Orlando was magic.
Fifty-two is no age. On May 31st the Lakers family lost one of its fondest members after his long battle with heart disease. Orlando was more than flash dunker. He was more than the guy with the cool name. He was more than just a journeyman, although never played for the Magic but did play alongside Earvin. He was a truly great player, and let’s remember him as such.
Born in Louisiana, Woolridge took his college game to Notre Dame and the Cinderella halls of the Final Four, where March Madness and teammate (and future fellow Piston in Detroit) Bill Laimbeer got to see just how crazy his dunks where. Although Orlando never cut down nets, he did hold the scissors and the fall away jumper that snipped Virginia’s 28-game winning streak in 1981.
The pros and the Bulls followed, where Woolridge was drafted by Chicago together with some kid named Jordan. Together, the two dunk contest darlings wowed lay-up lines with their athletic slams and highlight worthy dunks. This number six draft choice showed he was much more than his jersey number of zero. From nothing to everything, Woolridge really showed the Association he was truly something. ‘Ridge and Michael Jordan in their rookie years showed their gifts were more than just above the rim, as they downed a combined 51 points per game average.
This 22.9 point average from the open floor specialist led to him being courted by the Nets, but just like Brooklyn he wasn’t in New Jersey for long. His Hollywood skill and bright light dunks where worthy of more ‘Showtime,’ so in the late eighties he joined the greatest show on Earth with Magic Johnson and the purple and golden era Los Angeles Lakers.
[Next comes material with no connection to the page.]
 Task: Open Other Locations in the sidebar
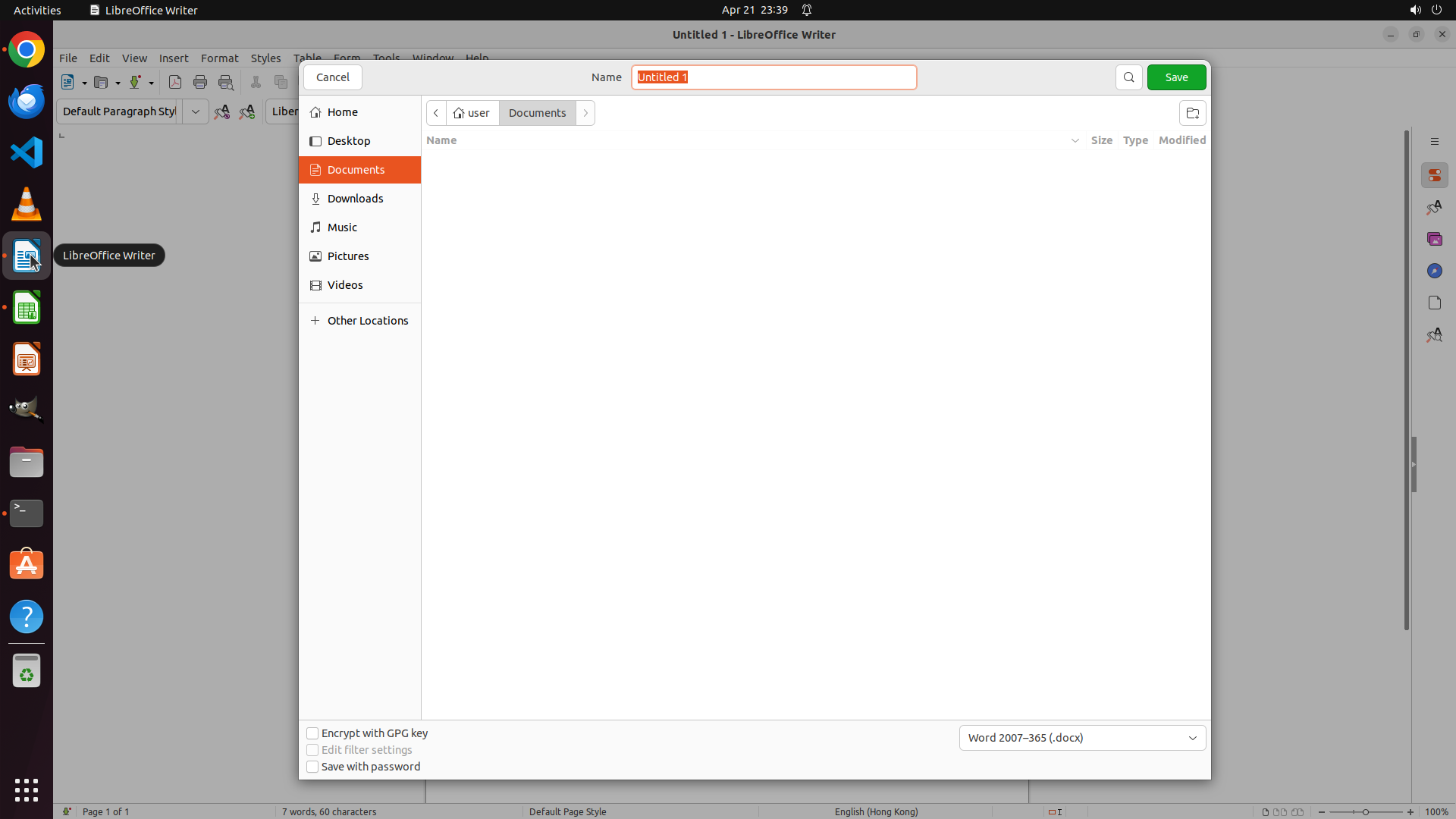click(367, 321)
Boy did Orlando bring a show to California, too. The scoring off the bench and the defensive assignments is what helped him make the grade as an option, but the freestyle, freewheeling, alley-oop dunks where what brought his teammates and Jack Nicholson-led fans off their seats with his stand-up play. Magic (who expressed sadness over his teammate and friend’s death) and the Lakers loved Orlando, and he loved them right back, once telling the press “I just love it when we go up in the transition game, up and down the court, Magic looking for the open guy … That’s the way I love playing.”
It all played out over two great seasons of sensational basketball work which culminated in a league ranked fifth highest field goal percentage (55.6 percent) in the last season of the eighties and first of the nineties. It was clear that this video star player had substance too, but still beyond the statistics Orlando was a great player off the ball and in the locker room. His presence in L.A. and the cities and country that followed (Denver, Detroit, Milwaukee, Philadelphia and Benetton Treviso and Buckler Bologna of Italy) earned him a great professional and personal reputation that saw him slam home a second career in basketball after playing.
The former microwave bench-warmer heated up the sidelines when he returned to purple and gold Los Angeles to coach the WNBA’s Sparks in the late nineties before becoming in charge of the Rhino’s of Arizona and the ABA to close out the first decade of the new millennium. This player/coaches basketball resume read like a winning application. Woolridge helped both his squads and the ratings of the NBA win over in a time where basketball’s popularity was finally rising due to the tricks of Magic’s trade. Orlando more than played his part in carrying the torch too, and in his passing we should not overlook, or disregard all the little things he’s done that proved to be so big.
Thank you Orlando, and rest peacefully.